Visualisation of Data using Python

Authors: Darren Teo, Ervin Chia

About the Authors: Year 3 student in NUS in Special Programme in Science, Darren and Ervin are currently majoring in Life Sciences and Physics respectively.

About this tutorial: This is essentially the same example of the R tutorial but repurposed to make use of Python; specifically with the seaborn and matplotlib packages.

CoLab Link: This tutorial is also available in Google CoLab

Other ways of visualizing data: Since this page is not exhaustive, you can check out data to viz for more ways on plotting graphs!

Section 1: Scatterplots, Boxplots and Grouping by Colour

Scatterplots

Importing relevant packages

For this tutorial, we would need to import the following python packages:

import pandas as pd
import matplotlib.pyplot as plt
import seaborn as sns

Loading in iris dataset

For the purposes of this tutorial, we are going to be using the Iris flower dataset introduced by Ronald Fisher in his 1936 paper The use of multiple measurements in taxonomic problems.

There are various ways of loading in the iris dataset in python, but let us load in our own csv file to simulate using our own data, using Pandas.

#I hosted the same dataset exported from R onto my github for easy access
iris = pd.read_csv('https://raw.githubusercontent.com/darren1998s/darren1998s.github.io/1e6564c4a3f501a980b0dc64f943457928b47d8a/iris.csv', index_col=None)

Inspecting the dataset

This dataset contains Sepal and Petal length / width of different Species of flowers Iris setosa, versicolor, and virginica.

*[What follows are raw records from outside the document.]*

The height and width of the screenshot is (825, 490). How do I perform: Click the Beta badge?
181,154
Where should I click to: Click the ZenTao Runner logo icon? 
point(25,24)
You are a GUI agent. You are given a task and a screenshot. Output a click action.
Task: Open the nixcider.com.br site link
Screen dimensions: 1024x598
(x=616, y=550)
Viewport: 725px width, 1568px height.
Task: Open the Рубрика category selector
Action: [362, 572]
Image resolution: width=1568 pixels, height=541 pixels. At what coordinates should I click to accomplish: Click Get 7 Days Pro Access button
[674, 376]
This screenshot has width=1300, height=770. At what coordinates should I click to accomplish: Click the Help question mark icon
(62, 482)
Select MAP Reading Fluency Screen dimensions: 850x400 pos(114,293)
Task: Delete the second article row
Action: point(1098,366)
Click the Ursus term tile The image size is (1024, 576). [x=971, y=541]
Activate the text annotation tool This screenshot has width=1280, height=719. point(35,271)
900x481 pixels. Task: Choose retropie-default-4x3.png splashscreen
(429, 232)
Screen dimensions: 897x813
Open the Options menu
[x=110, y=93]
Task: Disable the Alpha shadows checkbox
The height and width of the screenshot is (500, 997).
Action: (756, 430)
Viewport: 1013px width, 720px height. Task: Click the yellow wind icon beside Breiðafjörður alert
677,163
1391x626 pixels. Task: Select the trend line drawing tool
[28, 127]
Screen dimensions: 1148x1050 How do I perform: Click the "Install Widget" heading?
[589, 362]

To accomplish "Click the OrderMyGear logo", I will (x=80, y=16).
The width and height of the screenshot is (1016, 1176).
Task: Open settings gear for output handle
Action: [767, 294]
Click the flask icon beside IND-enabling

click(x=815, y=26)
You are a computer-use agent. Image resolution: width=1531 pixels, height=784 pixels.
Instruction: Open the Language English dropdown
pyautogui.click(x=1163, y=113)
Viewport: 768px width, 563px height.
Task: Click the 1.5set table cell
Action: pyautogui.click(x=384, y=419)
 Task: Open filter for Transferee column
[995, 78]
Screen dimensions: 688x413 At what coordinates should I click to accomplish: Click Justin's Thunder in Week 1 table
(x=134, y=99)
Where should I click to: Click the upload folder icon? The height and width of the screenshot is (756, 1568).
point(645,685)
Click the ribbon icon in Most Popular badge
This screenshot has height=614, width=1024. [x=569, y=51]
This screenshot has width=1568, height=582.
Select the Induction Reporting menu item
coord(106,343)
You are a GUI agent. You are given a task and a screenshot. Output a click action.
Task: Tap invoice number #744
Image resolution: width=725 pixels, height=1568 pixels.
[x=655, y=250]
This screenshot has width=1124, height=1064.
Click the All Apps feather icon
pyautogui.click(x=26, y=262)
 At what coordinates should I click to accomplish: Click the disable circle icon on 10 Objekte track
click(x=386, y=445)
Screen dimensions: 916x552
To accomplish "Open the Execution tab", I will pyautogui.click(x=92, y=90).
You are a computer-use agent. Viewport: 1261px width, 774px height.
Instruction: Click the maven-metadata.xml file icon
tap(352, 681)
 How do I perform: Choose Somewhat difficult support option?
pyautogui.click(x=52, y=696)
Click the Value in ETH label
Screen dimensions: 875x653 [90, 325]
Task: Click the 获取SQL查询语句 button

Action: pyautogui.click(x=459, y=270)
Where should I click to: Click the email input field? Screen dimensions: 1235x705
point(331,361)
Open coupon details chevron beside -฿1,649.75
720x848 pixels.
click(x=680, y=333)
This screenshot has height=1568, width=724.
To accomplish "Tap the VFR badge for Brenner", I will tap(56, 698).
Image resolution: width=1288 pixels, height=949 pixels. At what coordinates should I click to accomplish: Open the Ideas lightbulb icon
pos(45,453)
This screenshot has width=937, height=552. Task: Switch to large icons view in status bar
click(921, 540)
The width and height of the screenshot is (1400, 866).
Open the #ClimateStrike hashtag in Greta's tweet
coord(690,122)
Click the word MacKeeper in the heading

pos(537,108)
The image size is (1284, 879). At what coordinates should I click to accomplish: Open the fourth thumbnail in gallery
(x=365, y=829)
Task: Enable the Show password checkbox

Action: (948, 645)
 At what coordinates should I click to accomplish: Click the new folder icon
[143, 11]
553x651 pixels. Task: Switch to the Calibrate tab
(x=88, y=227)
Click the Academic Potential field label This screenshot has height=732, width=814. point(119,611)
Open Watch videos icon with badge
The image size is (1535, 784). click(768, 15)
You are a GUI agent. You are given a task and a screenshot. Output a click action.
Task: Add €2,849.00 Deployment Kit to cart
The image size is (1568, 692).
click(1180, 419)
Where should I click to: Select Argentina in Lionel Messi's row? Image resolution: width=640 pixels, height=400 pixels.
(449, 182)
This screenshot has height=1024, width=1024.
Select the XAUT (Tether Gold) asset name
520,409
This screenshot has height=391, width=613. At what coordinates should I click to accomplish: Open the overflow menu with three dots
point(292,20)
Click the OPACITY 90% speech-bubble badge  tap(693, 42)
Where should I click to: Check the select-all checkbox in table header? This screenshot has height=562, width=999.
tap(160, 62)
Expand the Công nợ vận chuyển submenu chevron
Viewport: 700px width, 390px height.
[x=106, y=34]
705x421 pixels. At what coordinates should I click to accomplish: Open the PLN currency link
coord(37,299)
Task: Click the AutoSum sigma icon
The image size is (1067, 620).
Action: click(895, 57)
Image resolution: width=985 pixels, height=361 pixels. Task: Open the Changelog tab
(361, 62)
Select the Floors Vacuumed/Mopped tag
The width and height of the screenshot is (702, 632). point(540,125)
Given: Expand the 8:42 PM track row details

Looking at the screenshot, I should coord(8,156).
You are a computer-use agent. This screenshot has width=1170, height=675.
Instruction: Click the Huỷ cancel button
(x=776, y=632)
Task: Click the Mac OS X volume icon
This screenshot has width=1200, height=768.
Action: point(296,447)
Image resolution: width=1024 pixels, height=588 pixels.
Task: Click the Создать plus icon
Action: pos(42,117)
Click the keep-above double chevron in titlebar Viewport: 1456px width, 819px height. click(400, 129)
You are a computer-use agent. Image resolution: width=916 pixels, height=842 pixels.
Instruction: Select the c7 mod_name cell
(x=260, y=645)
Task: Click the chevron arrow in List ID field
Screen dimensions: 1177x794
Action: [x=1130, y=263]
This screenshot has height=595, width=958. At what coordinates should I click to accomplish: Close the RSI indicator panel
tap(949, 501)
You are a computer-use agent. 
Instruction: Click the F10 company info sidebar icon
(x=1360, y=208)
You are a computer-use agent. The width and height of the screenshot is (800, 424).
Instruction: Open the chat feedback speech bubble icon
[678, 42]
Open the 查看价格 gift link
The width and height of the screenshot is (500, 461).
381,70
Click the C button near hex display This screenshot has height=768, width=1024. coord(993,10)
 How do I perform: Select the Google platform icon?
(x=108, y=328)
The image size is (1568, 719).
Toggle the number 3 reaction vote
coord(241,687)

We can take a peek at the dataset like this:

print(iris)
  Sepal.Length Sepal.Width Petal.Length Petal.Width Species
1 5.1 3.5 1.4 0.2 setosa
2 4.9 3.0 1.4 0.2 setosa
3 4.7 3.2 1.3 0.2 setosa
4 4.6 3.1 1.5 0.2 setosa
5 5.0 3.6 1.4 0.2 setosa
6 5.4 3.9 1.7 0.4 setosa

The next step in exploring datasets is to know and understand what the dif.ferent variables are referring to, such as Sepal Length, Sepal Width, Petal Lengths and Petal Width!

Optional Information

The dataset numbers are all in centimeters (cm), and the different variables should look foreign to people not well versed in plant morphology. Luckily for us, since this is a well-known dataset, the internet has graphics explaining what they are. iris_variable_explain

How handy! This website contains an image on what Sepal / Petal length and widths mean for each row!

Pairs plot: Testing a hypothesis

With this dataset, a hypothesis that we could reasonably come up with is that Sepal.Length and Petal.Width are related in someway. We can visualise this quickly by using the plt.plot() function from matplotlib, which we abbreviated as plt:

plt.plot(iris['Sepal.Length'],iris['Petal.Width'], '.')
plt.show()

SLvsPwP

Despite how succint those lines are, there's a lot going in implicitly, so let's take a closer look:

  1. plt.plot takes in many arguments, but 2 are necessary for a meaningful plot: the x and y values. The arguments must either be provided in that order (x then y, as shown in our example here) or explicitly defined as x = iris['Sepal.Length'], y= iris['Petal.Width'] in the brackets.
  2. Secondly, the '.' that follows is a short keyword argument that tells matplotlib what marker to use; the full stop punctuation is a shorthand representation for the dots you see in the graph. If omitted, plt.plot defaults to whatever runtime configuration it is currently running.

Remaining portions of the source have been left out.